__Short task 1__: Shift every coordinate in the answers up by 61, and rewrite the records starting with the line with "Task: Click the court emblem logo" and going on through the line with "point(161,271)", requests included. Give only those lines.
^^^^^^^^^^^^^^^^
Tag Archives: stm32f407

Evaluation of circuit tree with a stm32f407 microcontroller board -Part2

Design Goal

Time for another test of capability. These tests help us check the hardware compiler performance to a actual built commercial board. Some of the items for us to check are:

  1. How closer are we able to design the board with respect to requirements?
  2. Is there any possibility of optimization among circuit tree outputs?
  3. What is the board cost compared to the comparison board?
  4. Circuit Tree designs would be different than the designed board. How do we verify the design?

Olimex board

This time we compare the capability of circuit tree with another commercial board in the market available from olimex. It is a great open source hardware board available at a competitive price with great support from olimex.

Let us again pick the requirement of the board from site :

  1. STM32F407ZGT6 microcontroller
  2. JTAG connector with ARM 2×10 pin layout for programming/debugging
  3. Ethernet 100Mbit
  4. UEXT connector (UEXT is a board to board connector which supports three serial communication interfaces – I2C, SPI and RS232. There is also 3.3V line and GND.)
  5. USB host
  6. USB OTG
  7. SD-card
  8. Input DC DC power supply which allows operation from 6-16VDC source
  9. Power and user LEDs
  10. Reset and user buttons
  11. 4 full 20-pin Ports with the external memory bus for add-on modules
  12. Arduino platform with unsoldered headers
  13. 4 rubber pads for the mount holes
  14. PCB: FR-4, 1.5 mm (0.062″), soldermask, silkscreen component print
  15. Dimensions: 101.6 x 86mm (4 x 3.4″)
  16. Boards costs 40USD in quantity of unit 1 as per olimex.

Requirement entry in Circuit Tree

Let us add this requirement on circuit tree requirement editor:

Step 1:

We add requirements in the tool by adding spi, i2c and other buses to a UEXT connector. Similarily for the Arduino connector the spi and uart bus signals are routed to the connectors. We additionally add the GPIO connector having close to 11 pins. Additional interfaces such as ethernet with lan8710, usb type AB port with esd protection, sd card and jtag ports are added as per the snapshots below.
^^^^^^^^^^^^^^^^
__Short task 2__: Carry on the STM32F407 board evaluation from its last sentence.

__Input rows__:
^^^^^^^^^^^^^^^^
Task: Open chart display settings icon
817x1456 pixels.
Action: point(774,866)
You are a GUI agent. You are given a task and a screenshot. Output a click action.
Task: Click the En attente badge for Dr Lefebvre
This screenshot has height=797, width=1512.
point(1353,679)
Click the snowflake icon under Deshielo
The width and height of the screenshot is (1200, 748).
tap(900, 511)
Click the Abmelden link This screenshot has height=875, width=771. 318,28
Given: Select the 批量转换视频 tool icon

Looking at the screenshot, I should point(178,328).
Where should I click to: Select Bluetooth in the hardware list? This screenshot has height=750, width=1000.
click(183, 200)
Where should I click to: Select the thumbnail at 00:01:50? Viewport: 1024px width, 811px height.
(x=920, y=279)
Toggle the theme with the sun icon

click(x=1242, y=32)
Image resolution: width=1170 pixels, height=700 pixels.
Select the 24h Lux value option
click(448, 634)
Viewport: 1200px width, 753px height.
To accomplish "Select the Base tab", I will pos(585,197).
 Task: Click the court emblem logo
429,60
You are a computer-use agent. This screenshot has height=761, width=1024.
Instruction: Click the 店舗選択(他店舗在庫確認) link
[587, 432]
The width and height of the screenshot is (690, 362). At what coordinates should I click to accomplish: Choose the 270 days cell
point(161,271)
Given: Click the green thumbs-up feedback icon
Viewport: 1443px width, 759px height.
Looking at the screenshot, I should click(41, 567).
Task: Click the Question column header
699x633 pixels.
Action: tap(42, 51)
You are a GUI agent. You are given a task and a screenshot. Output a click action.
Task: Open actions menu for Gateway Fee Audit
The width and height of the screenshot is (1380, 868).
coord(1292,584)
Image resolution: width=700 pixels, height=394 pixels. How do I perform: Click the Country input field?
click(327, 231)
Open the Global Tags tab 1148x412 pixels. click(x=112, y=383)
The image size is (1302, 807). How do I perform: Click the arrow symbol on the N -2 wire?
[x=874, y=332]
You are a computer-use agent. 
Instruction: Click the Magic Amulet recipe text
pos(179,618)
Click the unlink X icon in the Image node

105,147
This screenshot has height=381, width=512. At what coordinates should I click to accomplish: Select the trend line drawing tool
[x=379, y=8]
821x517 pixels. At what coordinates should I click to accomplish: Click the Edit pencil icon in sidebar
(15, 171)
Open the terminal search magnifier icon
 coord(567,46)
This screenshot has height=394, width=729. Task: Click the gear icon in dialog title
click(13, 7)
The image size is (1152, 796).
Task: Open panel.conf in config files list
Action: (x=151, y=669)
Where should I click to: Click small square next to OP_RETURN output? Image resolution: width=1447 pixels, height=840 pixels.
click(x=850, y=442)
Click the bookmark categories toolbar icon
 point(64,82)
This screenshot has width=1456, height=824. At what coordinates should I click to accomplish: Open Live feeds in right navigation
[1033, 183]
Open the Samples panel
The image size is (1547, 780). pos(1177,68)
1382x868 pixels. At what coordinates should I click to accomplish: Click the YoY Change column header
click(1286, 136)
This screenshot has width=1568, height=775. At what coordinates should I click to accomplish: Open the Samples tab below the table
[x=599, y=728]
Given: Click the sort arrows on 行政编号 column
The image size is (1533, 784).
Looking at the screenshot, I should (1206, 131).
^^^^^^^^^^^^^^^^
__Written answer 1__:
 Task: Click the court emblem logo
490,121
You are a computer-use agent. This screenshot has height=761, width=1024.
Instruction: Click the 店舗選択(他店舗在庫確認) link
[648, 493]
The width and height of the screenshot is (690, 362). At what coordinates should I click to accomplish: Choose the 270 days cell
point(222,332)

__Written answer 2__:
Step 2:

Circuit Tree hardware compiler next finds the controller which can support these function. Circuit Tree returns close to 186 parts. We have option to select STM32F407ZGT6 or STM32F407ZET6 with several other parts. We choose STM32F407ZET6 as olimex schematic has this part designed into it.












We next select power of 6V to 14V as required in the requirement and get the schematic design generated in a minutes time. You would notice that the BOM cost derived from Octopart comes to USD 51. The pdf, bom and eagle schematic design is available at link













We select a board size of 130mm x64 mm.


















Output placement file is shown below with the constraint that all components be placed on the top side of the board. The red color denotes the placement of the component on the top side of the board. We need to work more on the board by adding the constraints to the board footprints. The arduino connectors are misplaced in the picture below. Files are uploaded at link










Comparison between two designs:

  1. SDHC section visual check: Circuit tree auto creates processor symbol based on the bus sections and adds them to the connector page. All pins of the connector and the processor pins are the same for sections stated below:
micro sd check

micro sd interface check










  1. JTAG section visual check:
Jtag connection visual chec

Jtag connection visual check








  1. USB section visual check: Two usb otg ports are compared. The connector pinouts, vbus generators and esd connections can be checked in the schematic.















  1. Ethernet RMII section: Comparison of lan8710 and STM32F407ZET6 connections are done. All controllers pins are the same except for the PG11 which in case of circuit tree schematic is PB11 which is correct as per pin mux.

lan8710 ethernet schematic

















  1. UEXT connector connections: The connections of the controller pins and the UEXT assignment is different than allocated. The connector pin definition is also different than the one desired.













  1. Other differences:
    1. Power, clock and reset generation is different in circuit tree. It shows that circuit tree can generates it own power supply connections based on what it calculates the extremes.
    2. Some of BOM parts selected by circuit tree are high is cost. One of the examples being integrated magnetics which cost close to usd 10. We would address this concern once we have sufficient parts in the library which would provide value range to the user.
    3. Arduino connectors are not compared as the pin assignment and gpio connections are not as per connector requirements even though the muxing from controller is correct. In the next release we would have new feature to change the connector pin outs.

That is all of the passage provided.